Apparently Hamid Dabashi has written a book on the Arab Spring. If 
this excerpt is any indication, he has succeeded in writing so unclearly it's impossible to determine whether there's anything to criticize in it.
The spectre of that emerging state will keep the democratic muscles 
of these revolutionary uprisings flexing - for a very long time, and for
 a very simple reason. The world we have inherited is mystified (Marx's 
term) by the force fields of power that have at once held it together 
and distorted it. Fighting the military and economic might of 
counter-revolutionaries goes hand in hand with deciphering the 
transformed consciousness that must promise and deliver the emerging 
world. The colonial subject (now revolting beyond the mirage of the 
postcolonial state) was formed, forced, and framed as the object of 
European imperial domination, with multivariate modes of governmentality
 that extended from the heart of "the West" to the edges of "the Rest". 
Europe colonised the Arab and Muslim world from one end to the other 
precisely according to the model of power by which it was itself being 
colonised by the self-fetishising logic of capital. It was, by way of 
partaking in the making of the fetishised commodity, being alienated 
from itself as it was forcing that massive alienation on the colonial 
world. Postcolonialism was instrumental in conceptually fetishising 
colonialism as something other than the abuse of labour by capital writ 
large.

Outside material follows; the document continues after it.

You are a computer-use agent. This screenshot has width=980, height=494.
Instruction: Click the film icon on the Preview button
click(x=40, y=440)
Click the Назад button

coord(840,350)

It is not, and never has been.
The postcolonial subject, which was none other than the colonial 
subject multiplied by the illusion of emancipation, was thus released 
into the force field of that very same colonial history on a wild goose 
chase of ideological certainty before and after political convictions. 
For more than two hundred years - the 19th and 20th centuries - 
colonialism begat postcolonial ideological formations: socialism, 
nationalism, nativism (Islamism); one metanarrative after another, 
ostensibly to combat, but effectively to embrace and exacerbate, its 
consequences. As these postcolonial ideological formations began 
epistemically to exhaust themselves, the position of "subalternity" 
travelled from South Asia and became a North American academic fanfare, 
before it was politically neutered and soon turned into the literary 
trope of a "native informant". Thus colonialism and postcoloniality 
combined to place the Arab and the Muslim (as its supreme and absolute 
other) outside the self-universalising tropes of European metaphysics, 
where the non-Western (thus branded) was never in the purview of full 
subjection, of full historical agency.
Where to even begin?
- Is it really necessary to paranthetically note 'mystified' as "Marx's term"?
- "Multivariate modes of governmentality". I see.
- I appreciate the attempt to link the logic of capitalism to colonial domination, but equating colonialism with "the abuse of labour by capital writ large" seems a bit overambitious. Also I don't think commodity fetishism is a sufficiently sturdy concept to bear quite that much weight.
- How exactly is a 'subject' 'multiplied' by an 'illusion'?
- As for the last 2 or 3 sentences, it's actually possible I agree with them (what passes for radicalism in "post-colonial" and "subaltern" is decidedly not, which is what he might be saying here), but I just can't be sure.